Pemerintah pusat merespons dengan melayangkan ultimatum pada 8 April 1950, di mana Andi Azis diwajibkan melapor ke Jakarta, sekaligus membebaskan semua tawanan dalam tenggat waktu 2x24 jam.
Sementara itu, pemerintah kembali mengirim pasukan ekspedisi pimpinan Kolonel Alexander Evert Kawilarang (yang kemudian ikut mendirikan gerakan Permesta pada 1957).

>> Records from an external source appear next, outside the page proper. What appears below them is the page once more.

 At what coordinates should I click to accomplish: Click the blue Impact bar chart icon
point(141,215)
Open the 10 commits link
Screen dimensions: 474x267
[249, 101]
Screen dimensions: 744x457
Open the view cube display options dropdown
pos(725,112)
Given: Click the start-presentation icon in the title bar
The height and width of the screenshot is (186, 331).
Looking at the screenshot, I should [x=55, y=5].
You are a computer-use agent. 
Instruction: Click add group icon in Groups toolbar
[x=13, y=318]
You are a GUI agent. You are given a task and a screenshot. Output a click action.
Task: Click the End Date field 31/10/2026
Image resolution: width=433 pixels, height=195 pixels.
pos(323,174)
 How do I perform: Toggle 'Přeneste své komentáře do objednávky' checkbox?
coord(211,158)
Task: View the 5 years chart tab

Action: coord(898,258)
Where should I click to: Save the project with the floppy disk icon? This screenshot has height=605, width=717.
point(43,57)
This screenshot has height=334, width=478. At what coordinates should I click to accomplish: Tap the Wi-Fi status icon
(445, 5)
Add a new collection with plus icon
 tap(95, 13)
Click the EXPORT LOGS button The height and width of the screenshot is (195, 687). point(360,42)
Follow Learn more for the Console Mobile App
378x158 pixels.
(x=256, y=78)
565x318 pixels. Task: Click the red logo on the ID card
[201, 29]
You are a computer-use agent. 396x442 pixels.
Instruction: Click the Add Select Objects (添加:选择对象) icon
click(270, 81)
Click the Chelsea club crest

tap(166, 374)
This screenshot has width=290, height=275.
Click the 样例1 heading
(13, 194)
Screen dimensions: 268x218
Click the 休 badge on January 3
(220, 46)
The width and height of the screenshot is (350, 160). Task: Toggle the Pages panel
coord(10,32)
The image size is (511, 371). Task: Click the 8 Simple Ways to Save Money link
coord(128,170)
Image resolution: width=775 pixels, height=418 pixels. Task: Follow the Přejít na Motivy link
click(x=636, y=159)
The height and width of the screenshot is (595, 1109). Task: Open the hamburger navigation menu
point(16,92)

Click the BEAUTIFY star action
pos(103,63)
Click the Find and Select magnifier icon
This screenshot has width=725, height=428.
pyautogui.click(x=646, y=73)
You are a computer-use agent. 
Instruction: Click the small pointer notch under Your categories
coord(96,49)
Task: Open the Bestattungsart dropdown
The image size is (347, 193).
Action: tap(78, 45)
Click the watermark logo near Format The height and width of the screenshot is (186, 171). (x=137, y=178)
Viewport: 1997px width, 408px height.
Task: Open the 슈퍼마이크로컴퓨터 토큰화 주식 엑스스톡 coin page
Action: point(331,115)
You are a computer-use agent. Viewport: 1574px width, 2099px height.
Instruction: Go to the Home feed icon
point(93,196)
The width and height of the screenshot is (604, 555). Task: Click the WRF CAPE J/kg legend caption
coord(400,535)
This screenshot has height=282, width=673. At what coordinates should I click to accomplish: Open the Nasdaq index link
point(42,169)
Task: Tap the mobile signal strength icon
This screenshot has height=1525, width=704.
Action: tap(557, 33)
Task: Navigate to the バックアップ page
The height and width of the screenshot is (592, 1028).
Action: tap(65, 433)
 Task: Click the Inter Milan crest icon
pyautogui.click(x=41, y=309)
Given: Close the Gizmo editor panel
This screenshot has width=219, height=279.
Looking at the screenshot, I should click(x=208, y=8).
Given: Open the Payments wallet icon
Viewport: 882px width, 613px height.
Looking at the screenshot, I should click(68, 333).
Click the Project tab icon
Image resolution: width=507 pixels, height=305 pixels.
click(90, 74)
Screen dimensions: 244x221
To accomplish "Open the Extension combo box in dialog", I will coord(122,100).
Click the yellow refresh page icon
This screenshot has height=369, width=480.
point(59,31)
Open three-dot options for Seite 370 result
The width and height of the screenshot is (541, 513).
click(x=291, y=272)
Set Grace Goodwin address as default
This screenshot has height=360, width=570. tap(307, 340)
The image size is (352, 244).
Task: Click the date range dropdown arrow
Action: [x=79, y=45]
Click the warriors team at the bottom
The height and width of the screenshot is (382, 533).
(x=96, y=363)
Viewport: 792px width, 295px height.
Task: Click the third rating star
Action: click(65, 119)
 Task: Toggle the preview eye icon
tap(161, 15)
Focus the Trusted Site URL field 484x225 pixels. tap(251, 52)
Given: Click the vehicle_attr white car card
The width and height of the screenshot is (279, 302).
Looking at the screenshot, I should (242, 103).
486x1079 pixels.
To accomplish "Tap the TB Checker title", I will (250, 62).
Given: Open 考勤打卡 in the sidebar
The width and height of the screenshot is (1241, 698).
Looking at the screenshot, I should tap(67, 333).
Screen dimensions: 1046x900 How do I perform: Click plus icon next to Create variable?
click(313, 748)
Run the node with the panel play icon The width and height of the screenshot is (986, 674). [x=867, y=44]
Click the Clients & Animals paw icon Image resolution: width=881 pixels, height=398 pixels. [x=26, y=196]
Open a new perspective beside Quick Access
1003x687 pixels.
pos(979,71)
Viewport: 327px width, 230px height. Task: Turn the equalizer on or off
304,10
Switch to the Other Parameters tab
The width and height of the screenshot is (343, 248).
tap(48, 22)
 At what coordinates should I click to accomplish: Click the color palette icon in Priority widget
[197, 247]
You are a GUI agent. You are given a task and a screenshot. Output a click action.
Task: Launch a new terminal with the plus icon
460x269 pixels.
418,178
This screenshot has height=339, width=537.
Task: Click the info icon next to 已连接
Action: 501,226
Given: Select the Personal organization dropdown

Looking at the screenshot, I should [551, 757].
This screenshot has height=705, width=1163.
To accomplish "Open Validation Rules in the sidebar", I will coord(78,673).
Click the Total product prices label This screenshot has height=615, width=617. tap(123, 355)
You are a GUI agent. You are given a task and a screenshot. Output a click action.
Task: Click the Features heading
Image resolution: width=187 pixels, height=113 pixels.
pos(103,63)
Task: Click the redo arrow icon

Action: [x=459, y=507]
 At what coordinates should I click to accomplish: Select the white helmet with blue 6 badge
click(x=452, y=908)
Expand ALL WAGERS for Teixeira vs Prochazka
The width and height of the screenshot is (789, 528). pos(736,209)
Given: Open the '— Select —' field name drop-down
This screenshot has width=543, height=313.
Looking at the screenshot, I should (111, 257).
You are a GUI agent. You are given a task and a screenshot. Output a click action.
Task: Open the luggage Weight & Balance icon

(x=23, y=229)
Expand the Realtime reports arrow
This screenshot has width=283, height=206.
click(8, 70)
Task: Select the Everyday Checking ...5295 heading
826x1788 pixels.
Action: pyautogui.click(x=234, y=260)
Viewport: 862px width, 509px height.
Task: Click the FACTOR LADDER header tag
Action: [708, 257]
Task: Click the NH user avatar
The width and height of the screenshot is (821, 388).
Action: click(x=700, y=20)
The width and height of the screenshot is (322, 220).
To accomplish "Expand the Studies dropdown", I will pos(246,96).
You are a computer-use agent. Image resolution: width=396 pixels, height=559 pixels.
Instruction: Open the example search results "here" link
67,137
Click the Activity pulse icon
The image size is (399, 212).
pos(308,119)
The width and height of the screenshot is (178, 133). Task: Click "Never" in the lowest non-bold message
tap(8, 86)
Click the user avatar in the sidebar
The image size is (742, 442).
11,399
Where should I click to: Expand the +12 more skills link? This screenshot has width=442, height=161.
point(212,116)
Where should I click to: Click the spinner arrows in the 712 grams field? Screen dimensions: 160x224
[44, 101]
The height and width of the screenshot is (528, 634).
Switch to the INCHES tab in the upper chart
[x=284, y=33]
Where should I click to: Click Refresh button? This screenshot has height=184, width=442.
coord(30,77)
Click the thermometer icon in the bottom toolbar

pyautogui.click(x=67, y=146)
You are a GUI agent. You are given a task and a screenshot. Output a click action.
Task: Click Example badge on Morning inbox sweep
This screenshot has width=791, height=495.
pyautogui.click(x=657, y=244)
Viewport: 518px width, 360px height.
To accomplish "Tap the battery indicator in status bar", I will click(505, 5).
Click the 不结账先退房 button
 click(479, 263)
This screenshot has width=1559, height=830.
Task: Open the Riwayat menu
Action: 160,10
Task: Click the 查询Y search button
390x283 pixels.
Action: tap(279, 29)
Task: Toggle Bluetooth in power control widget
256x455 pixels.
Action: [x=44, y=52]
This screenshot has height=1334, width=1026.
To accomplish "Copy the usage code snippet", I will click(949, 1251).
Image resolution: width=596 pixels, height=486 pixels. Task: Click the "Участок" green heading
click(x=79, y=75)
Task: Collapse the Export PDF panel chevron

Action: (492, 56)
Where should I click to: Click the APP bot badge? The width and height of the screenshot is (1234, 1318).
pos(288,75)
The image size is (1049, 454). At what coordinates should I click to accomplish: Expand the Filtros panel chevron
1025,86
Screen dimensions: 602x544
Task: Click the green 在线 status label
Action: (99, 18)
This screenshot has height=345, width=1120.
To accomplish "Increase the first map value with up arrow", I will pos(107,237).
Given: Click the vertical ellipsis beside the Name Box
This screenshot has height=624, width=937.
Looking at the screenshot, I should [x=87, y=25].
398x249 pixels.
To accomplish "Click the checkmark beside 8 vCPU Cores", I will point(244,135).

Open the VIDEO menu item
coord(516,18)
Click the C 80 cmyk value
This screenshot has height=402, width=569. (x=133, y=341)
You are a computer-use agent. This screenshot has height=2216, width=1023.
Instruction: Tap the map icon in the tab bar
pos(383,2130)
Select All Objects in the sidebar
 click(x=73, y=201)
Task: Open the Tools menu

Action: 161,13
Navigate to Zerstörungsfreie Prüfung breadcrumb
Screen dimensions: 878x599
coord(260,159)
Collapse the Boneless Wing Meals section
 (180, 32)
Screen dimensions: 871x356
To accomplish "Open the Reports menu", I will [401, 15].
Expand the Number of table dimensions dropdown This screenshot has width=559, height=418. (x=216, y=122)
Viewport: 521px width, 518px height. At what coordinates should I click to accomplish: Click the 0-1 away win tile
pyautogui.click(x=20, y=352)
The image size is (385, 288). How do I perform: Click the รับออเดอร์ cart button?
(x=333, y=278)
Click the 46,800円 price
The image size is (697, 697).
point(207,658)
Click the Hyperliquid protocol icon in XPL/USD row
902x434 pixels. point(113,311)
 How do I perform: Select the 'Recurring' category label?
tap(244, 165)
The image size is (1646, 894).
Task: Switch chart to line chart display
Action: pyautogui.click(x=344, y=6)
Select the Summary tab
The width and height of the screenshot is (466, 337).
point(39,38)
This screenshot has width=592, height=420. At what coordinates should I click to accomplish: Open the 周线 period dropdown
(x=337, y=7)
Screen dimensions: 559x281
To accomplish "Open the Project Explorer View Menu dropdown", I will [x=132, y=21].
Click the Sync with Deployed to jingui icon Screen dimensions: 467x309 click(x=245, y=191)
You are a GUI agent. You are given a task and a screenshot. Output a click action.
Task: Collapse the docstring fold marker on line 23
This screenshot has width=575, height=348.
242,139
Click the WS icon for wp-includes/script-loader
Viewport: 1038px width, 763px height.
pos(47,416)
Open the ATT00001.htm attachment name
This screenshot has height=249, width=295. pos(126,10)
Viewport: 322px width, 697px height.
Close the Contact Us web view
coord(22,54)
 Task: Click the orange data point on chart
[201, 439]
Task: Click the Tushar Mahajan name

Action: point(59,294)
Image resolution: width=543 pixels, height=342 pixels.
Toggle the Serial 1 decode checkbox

Pasukan ekspedisi ini berkekuatan dua brigade, di mana salah satunya Brigade Mataram yang dibawahi Letkol Soeharto.
Andi Azis sendiri akhirnya menyerahkan diri setelah didesak Presiden NIT, Tjokorda Gde Raka Soekawati. Sayangnya penyerahan diri Andi Azis terlambat, akibat sempat terpengaruh hasutan Christiaan Robbert Steven Soumokil – yang kemudian jadi pendiri Republik Maluku Selatan (RMS).
Akibat keterlambatan Andi Azis melaporkan diri ke Jakarta itulah, akhirnya dia ditangkap dan dihadapkan ke Pengadilan Militer di Yogyakarta. Dalam pengakuannya di pengadilan, Andi Azis mengaku buta politik akibat hasutan adu domba pihak Belanda.
Bagaimanapun juga, akhirnya Andi Azis dihukum bui selama 14 tahun pada 18 April 1953 dan mendapat keringanan hukuman jadi delapan tahun, sampai kemudian bebas bersyarat.